TM-1-1 和 TM-1-1-DP 對於成年大鼠初代心肌細胞之心臟保護及抗氧化力

Abstract

簡介：TM-1-1 (NTU-A) 和 TM-1-1-DP (NTU-A-DP) 是由aporphine alkaloid 類合成而來的兩個衍生物。在過去的研究中，TM-1-1 (NTU-A) 和 TM-1-1-DP (NTU-A-DP)已在缺血再灌流的動物實驗中發現許多的心臟保護作用。這些保護作用包括：減少梗塞面積、減少發炎物質的釋放以及活化具有心臟保護功效的eNOS和ERK等蛋白。且具有兩個磷酸根的TM-1-1-DP (NTU-A-DP) 又比 TM-1-1 (NTU-A) 擁有更好的水溶性與安全性。然而，他們的分子保護機制以及彼此間的差異尚未釐清。 方法與材料：我們使用成年SD大鼠的初代心室細胞作為主要的細胞模式，來排除其他非心肌細胞的干擾與模擬生理狀態。我們也使用氯化亞鈷與過氧化氫等化學物質在細胞模式上模擬缺血時的細胞缺氧狀態以及再灌流之氧化壓力。 實驗結果與討論：我們首先發現 TM-1-1 (NTU-A) 和 TM-1-1-DP (NTU-A-DP)對初代心室細胞有促進eNOS和ERK活化的初步效果。TM-1-1 (NTU-A) 和 TM-1-1-DP (NTU-A-DP)也有潛力透過5-HT2B receptor相關路徑提升因過氧化氫而降低的細胞存活率。雖然同樣是提升細胞存活率，我們發現TM-1-1 (NTU-A) 和 TM-1-1-DP (NTU-A-DP)是透過不一樣的路徑：TM-1-1 (NTU-A) 可以透過5-HT2B receptor的活化而降低caspase 3 的活性與增加細胞的存活率；TM-1-1-DP (NTU-A-DP)則可能透過 PI3K/AKT/eNOS的訊息傳遞路徑增加細胞的存活率。然而，一些與5-HT2B receptor不相關或與NO訊息傳遞不相關的路徑以及其他細節還需要後續更深入的探討。

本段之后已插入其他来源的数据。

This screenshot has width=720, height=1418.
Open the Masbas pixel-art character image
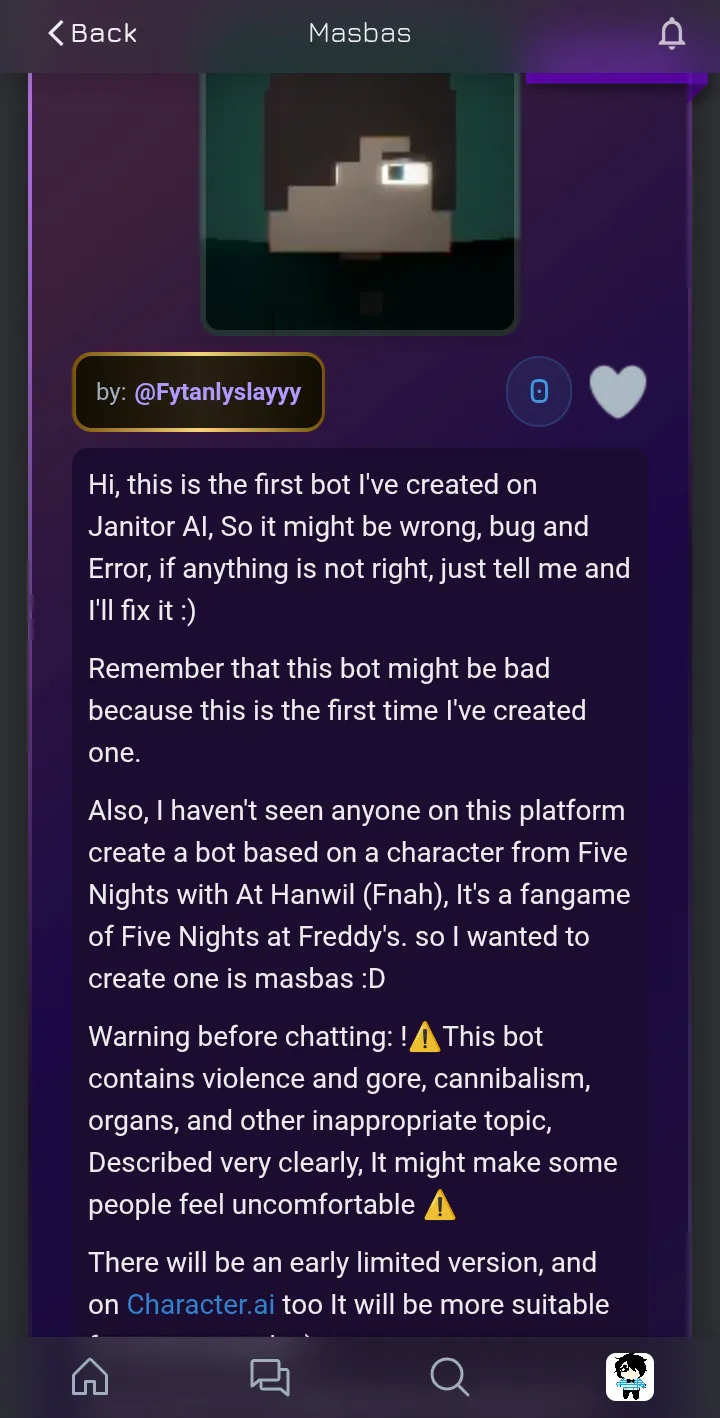[x=360, y=200]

M 1-1 (NTU-A) and TM 1-1-DP (NTU-A-DP) are two synthetic derivatives of aporphine alkaloid. They had been found to afford various cardioprotective effects on ischemia-reperfusion model in vivo including a reduction of infarct size, inflammatory cytokines and an activation of cardioprotective proteins such as eNOS and ERK with better water solubility and safety for the later compound. However, the molecular mechanisms of their beneficial effects and differences haven’t been fully investigated. In order to elucidate their possible protective pathways on myocyes, we isolated primary cardiomyocytes to exclude interferences from non-myocytes and tried to gain better access to physiological or pathological condition in vivo. In the present study, primary ventricular cardiomyocytes were isolated from adult male Sprague-Dawley rats as a main cell model in vitro. Besides, hydrogen peroxide was administered to mimic the oxidative stress produced during reperfusion, which imposed a major injury to ischemia-reperfused hearts. Here, we found a preliminary effect of NTU-A and NTU-A-DP to induce eNOS and ERK activations in cultured ventricular cardiomyocytes, which had been proven in vivo. NTU-A and NTU-A-DP also showed a potential to maintain cell viability after H2O2-induced oxidative stress via the activation of 5-HT2B receptor-related pathway. Moreover, NTU-A can reduce caspase 3 activity and increase cell viability via the activation of 5-HT2B receptor; and NTU-A-DP may increase cell survival by stimulation of PI3K/AKT/eNOS signaling pathway via the activation of 5-HT2B receptor. Whereas, the involvement of 5-HT2B receptor-independent, NO-independent pathways and other details require further investigation.